# WORK TO COMPLETE
1) In the liquid discharge head excerpt, what direction does D2 indicate?
2) Write out the passage of the liquid discharge head excerpt from "In the respective" to "left-right direction D2.".

# EXCERPT PROVIDED
====

According to the present disclosure, it is possible to provide a liquid discharge head capable of discharging multiple kinds of liquids quickly without an increase in size of the liquid discharge head.

Referring to the drawings, a liquid discharge head according to an embodiment of the present invention is explained below. The liquid discharge head described below is merely an embodiment of the present invention. Thus, the present invention is not limited to the following embodiment. It is possible to make addition, deletion, and modification within a range without deviating from the gist or essential characteristics of the present invention.

<Schematic Configuration of Liquid Discharge Head>

In the respective drawings, D1 indicates a front-rear direction (arrangement direction), D2 indicates a left-right direction (axis direction) orthogonal to the front-rear direction D1, and D3 indicates an up-down direction orthogonal to the front-rear direction D1 and the left-right direction D2.

====

# DATA EXTRACT
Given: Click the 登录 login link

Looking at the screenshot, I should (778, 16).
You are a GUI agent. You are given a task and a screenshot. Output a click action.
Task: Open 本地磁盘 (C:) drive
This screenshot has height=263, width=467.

====

# OUTPUTS FOR THE TASKS
1) A left-right direction (axis direction) orthogonal to the front-rear direction D1.

2)
In the respective drawings, D1 indicates a front-rear direction (arrangement direction), D2 indicates a left-right direction (axis direction) orthogonal to the front-rear direction D1, and D3 indicates an up-down direction orthogonal to the front-rear direction D1 and the left-right direction D2.